I tecnici del Ministero della Giustizia, in collaborazione con Palazzo Chigi, stanno studiando una normativa per evitare che le forze dell’ordine, quando agiscono in legittima difesa o nell’esercizio del loro dovere, vengano iscritte nel registro degli indagati. Questa iscrizione può comportare seri rischi per gli agenti, inclusa la sospensione dal servizio e ripercussioni economiche sullo stipendio.
Al momento non è ancora pronta una bozza, ma sono al vaglio diverse ipotesi per tutelare gli interessi di tutte le parti coinvolte. L’iscrizione nel registro degli indagati ha anche lo scopo di garantire i diritti della persona indagata. Si stanno considerando diverse opzioni, tra cui l’adozione di un disegno di legge specifico con via preferenziale oppure un decreto legge. Tuttavia, la misura che i tecnici stanno studiando, particolarmente complessa, non sarà inclusa nel ddl Sicurezza. Questa misura riguarda la tutela delle forze dell’ordine nel caso di uso dell’arma di ordinanza, come illustrato dal recente episodio in cui un carabiniere a Rimini ha ucciso un uomo che stava accoltellando altre persone.

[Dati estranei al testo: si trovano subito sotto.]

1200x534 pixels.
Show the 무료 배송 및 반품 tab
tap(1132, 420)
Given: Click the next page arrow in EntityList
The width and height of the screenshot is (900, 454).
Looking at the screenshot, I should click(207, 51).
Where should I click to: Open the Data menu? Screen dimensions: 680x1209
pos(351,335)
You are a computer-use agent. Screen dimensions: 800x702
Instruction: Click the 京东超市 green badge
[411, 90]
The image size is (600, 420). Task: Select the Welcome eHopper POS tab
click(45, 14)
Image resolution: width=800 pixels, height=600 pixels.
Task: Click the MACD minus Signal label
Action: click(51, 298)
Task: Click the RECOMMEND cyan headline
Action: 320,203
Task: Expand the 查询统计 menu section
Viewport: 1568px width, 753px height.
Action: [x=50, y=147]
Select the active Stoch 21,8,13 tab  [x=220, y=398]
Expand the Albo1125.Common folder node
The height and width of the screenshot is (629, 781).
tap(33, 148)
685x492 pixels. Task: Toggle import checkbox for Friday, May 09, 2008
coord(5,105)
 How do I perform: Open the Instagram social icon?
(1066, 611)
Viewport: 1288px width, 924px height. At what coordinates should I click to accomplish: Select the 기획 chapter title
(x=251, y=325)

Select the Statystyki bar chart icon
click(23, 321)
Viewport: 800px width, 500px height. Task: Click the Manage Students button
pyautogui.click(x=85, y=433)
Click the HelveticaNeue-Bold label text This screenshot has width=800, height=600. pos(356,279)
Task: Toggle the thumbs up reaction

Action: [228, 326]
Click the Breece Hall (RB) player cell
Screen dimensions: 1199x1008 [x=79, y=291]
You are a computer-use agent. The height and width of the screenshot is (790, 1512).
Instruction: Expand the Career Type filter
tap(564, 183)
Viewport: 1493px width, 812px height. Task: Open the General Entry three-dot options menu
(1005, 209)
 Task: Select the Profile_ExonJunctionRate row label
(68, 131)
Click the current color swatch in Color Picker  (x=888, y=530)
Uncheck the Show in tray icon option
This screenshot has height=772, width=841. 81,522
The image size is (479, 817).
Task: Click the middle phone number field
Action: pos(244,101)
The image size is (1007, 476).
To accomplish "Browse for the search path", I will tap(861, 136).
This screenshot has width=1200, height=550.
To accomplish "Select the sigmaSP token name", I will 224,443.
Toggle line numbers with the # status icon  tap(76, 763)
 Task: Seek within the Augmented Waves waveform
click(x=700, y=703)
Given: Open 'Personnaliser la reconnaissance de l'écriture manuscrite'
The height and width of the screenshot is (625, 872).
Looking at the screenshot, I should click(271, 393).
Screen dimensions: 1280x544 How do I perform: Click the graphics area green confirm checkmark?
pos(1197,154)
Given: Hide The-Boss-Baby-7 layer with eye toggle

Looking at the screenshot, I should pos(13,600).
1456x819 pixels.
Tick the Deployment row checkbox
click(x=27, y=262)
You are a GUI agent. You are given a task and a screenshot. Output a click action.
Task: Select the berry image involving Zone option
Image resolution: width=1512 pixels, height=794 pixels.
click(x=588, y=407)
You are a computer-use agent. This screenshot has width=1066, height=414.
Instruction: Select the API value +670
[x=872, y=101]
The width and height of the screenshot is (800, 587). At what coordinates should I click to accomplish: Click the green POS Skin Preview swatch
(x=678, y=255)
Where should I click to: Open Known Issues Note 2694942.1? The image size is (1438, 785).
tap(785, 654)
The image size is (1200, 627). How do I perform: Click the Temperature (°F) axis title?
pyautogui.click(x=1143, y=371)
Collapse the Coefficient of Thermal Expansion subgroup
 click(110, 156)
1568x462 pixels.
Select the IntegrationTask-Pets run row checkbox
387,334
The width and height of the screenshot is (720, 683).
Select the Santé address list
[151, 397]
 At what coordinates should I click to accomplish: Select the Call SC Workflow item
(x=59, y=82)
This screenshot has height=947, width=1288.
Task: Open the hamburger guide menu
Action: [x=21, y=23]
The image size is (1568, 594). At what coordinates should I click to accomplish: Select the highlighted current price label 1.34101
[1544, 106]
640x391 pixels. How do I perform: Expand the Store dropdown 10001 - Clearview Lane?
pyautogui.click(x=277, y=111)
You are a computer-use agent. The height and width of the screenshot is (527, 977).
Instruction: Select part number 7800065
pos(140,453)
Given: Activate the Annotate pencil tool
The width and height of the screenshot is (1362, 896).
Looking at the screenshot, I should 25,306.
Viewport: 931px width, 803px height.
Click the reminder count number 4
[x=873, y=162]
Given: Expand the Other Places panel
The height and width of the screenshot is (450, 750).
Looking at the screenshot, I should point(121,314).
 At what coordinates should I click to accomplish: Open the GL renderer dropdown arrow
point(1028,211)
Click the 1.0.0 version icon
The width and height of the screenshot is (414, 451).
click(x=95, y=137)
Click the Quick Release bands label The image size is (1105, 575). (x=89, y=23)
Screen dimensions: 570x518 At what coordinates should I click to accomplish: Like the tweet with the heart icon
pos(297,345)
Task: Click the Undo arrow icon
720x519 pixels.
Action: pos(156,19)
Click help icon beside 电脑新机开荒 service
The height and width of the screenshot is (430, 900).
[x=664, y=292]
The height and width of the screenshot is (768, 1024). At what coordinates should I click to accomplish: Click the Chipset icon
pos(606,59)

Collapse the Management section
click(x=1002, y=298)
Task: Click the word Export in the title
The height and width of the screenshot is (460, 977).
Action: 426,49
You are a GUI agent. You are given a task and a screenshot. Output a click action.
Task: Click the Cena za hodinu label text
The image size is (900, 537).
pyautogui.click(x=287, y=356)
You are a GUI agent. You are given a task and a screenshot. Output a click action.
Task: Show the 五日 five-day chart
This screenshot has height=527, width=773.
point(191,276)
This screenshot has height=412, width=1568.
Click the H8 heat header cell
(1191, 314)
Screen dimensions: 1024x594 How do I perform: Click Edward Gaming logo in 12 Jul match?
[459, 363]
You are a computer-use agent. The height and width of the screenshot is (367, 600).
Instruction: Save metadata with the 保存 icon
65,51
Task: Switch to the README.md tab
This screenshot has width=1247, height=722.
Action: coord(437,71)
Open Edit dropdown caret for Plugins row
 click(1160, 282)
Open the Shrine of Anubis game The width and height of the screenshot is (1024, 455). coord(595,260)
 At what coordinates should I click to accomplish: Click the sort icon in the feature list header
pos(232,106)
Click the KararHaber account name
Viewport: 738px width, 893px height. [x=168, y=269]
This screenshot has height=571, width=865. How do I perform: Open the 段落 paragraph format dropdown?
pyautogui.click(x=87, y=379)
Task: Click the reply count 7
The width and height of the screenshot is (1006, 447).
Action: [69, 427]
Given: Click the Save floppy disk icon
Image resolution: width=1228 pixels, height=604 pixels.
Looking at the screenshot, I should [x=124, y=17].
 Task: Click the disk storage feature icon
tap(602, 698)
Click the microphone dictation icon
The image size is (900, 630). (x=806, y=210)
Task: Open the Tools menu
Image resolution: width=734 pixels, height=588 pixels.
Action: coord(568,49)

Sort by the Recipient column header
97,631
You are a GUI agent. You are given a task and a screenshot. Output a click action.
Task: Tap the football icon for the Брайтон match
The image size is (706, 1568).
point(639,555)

Secondo fonti governative, la normativa non sarà una “scriminante”, ma piuttosto si interverrà sul codice di procedura penale. Si ipotizza di introdurre forme di non immediata iscrizione nel registro degli indagati per quegli appartenenti alle forze dell’ordine che possono dimostrare di aver utilizzato l’arma di ordinanza in circostanze chiaramente legittime.
L’intento è quello di proteggere e garantire un percorso giuridico che consenta agli agenti di operare senza il timore di ripercussioni immediate sul loro stato lavorativo e finanziario quando agiscono per proteggere la sicurezza delle persone e della comunità. L’obiettivo finale è trovare un equilibrio tra i diritti degli indagati e la necessità di proteggere le forze dell’ordine, affinché possano svolgere il loro lavoro in condizioni di sicurezza e tranquillità.